The Forward Take On Tech
That basic definition of “health and healthcare” colors Sebastian’s take on some of the key issues affecting the healthcare space post-COVID-19. The first is the usage of technology to transform the patient-caregiver relationship.
“We have all kinds of sensors that help us understand your body, your lifestyle, your exercise patterns and how you’re sleeping, plus the fact that we have machine learning that can massively outstrip a human’s ability to interpret all those signals,” Sebastian said. “And then you build a database as though you’re trying to teach computers medicine, not how to bill insurance.
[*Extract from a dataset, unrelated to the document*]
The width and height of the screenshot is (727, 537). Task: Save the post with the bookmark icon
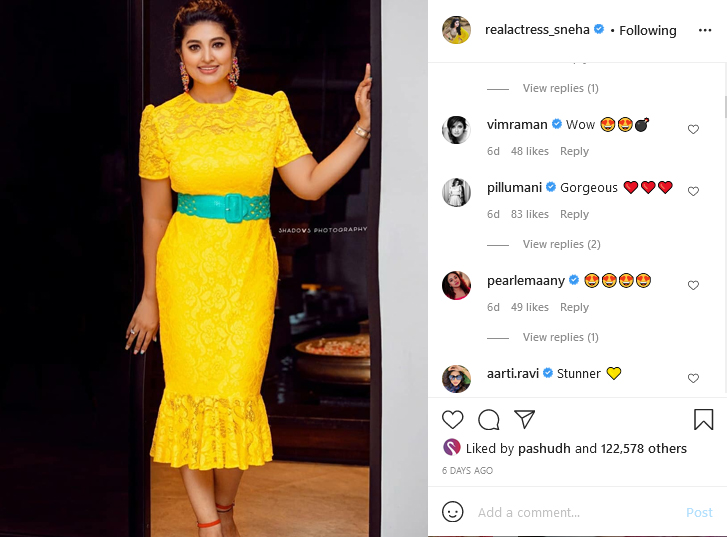coord(703,419)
Then you have a chance to actually be with someone in the key moments in their life and develop some deep insight about what they care about.”
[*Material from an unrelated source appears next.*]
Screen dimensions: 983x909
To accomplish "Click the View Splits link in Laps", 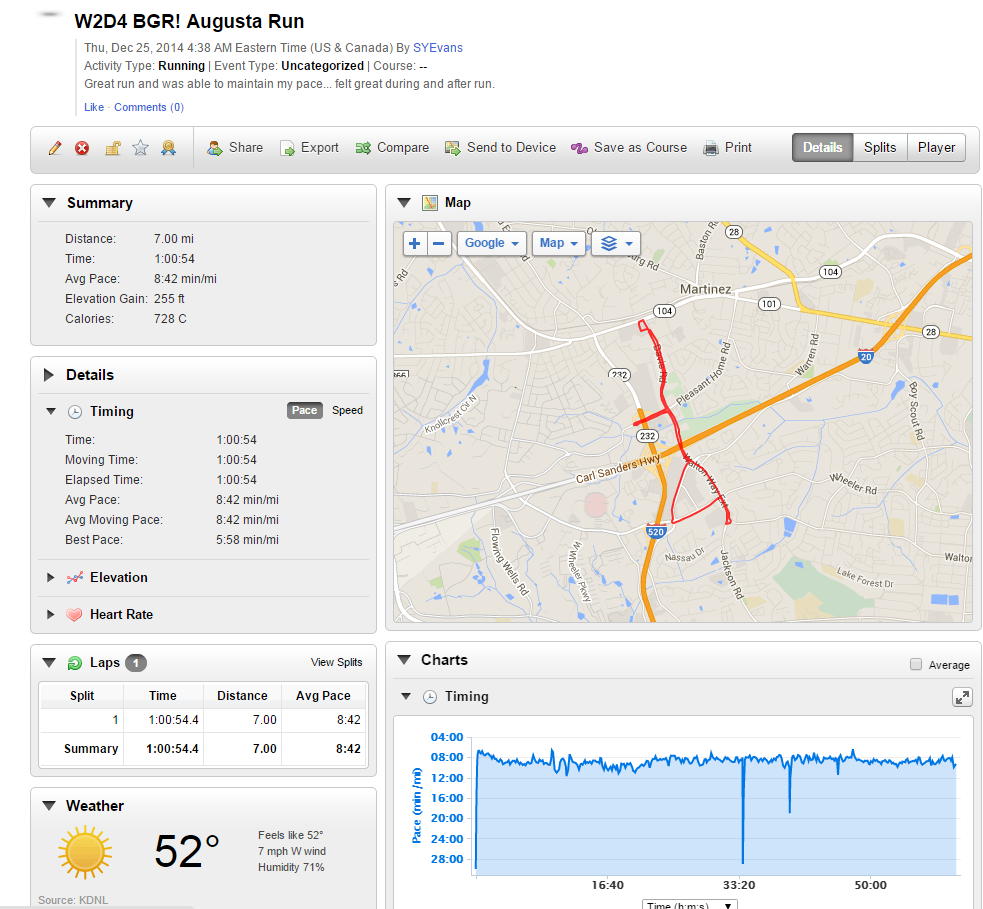I will tap(336, 662).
In addition to health monitoring and analysis, Sebastian also said the healthcare world could benefit from stealing another page from the technology sector: psychology. He points out that an incredible amount of research and development goes into such things as how to get consumers to click a button and wonders why that energy isn’t directed into something more meaningful, like helping a person live a better life. “That’s kind of a tragedy when you think about,” he said. “You take all that knowledge of psychology, user behaviors and design patterns, and you apply it to something trivial. Well, what if you took all of that talent and said, ‘let’s actually apply it towards getting you to do something to live a longer, better life?’ ”
A Focus On Improving Outcomes
Better outcomes are an area at the center of Forward’s primary care chain. It aims to connect consumers to those outcomes with a model that focuses on what Sebastian calls health rather than healthcare. The Forward experience begins with a visit to one of the company’s 11 centers. A new infusion of $225 million in Series D funding will help expand the number of those locations.
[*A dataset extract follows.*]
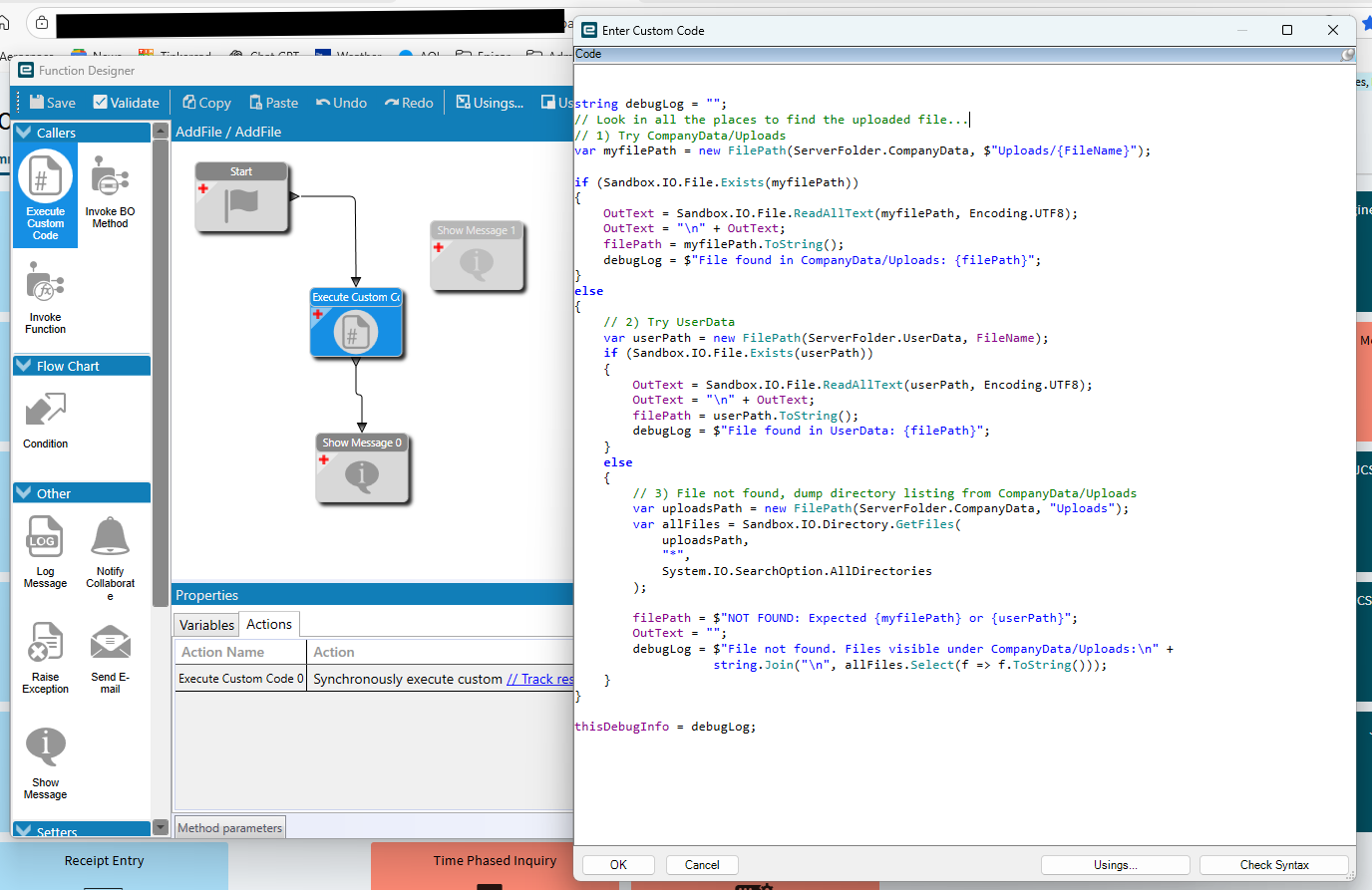Select the Invoke Function tool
During the initial visit, which lasts about an hour, a full biometric scan is run which, along with blood analysis, can test for more than 500 unique biomarkers. After that visit is complete, patients work virtually with their Forward primary care physician to develop plans based on their biology and goals to become as healthy as they want and prevent the diseases to which they may be prone. Home monitoring equipment keeps an eye on important markers and if more lab tests need to be done, Forward can dispatch a team to the home to gather samples.
Forward’s tech-heavy, health-first is well-timed for millennials. In a 2019 survey from Harmony Healthcare IT, it was revealed that 45 percent of those aged between 23-38 had been putting off a health issue and 41 percent of them had been doing so for over a year. And while 76 percent had a primary care physician, 73 percent said they went online for medical advice rather than turning to their doctor. It goes back to Sabastian’s original philosophy: defining healthcare as the occasional doctor’s office visit that focuses on short-term diagnosis and treatment for what is usually a minor condition. “Health,” he said, should be very different. It should encompass a patent’s entire activity and lifestyle, including diet, exercise and sleep. Health, he noted, is very different than healthcare.
A Different Outlook
Once the focus is on health, not healthcare, the customer experience moves to the forefront and the consumer takes active control of his or her health.
Sebastian said he doesn’t want to stake his company on whether it gets paid by insurance. He wants it and the entire industry to succeed or fail on product quality, outcomes and the customer experience.
With that in mind, technology and healthcare access and affordability go hand-in-hand. Technology, he said, is the key to taking a completely bespoke service at present and scale it for the future.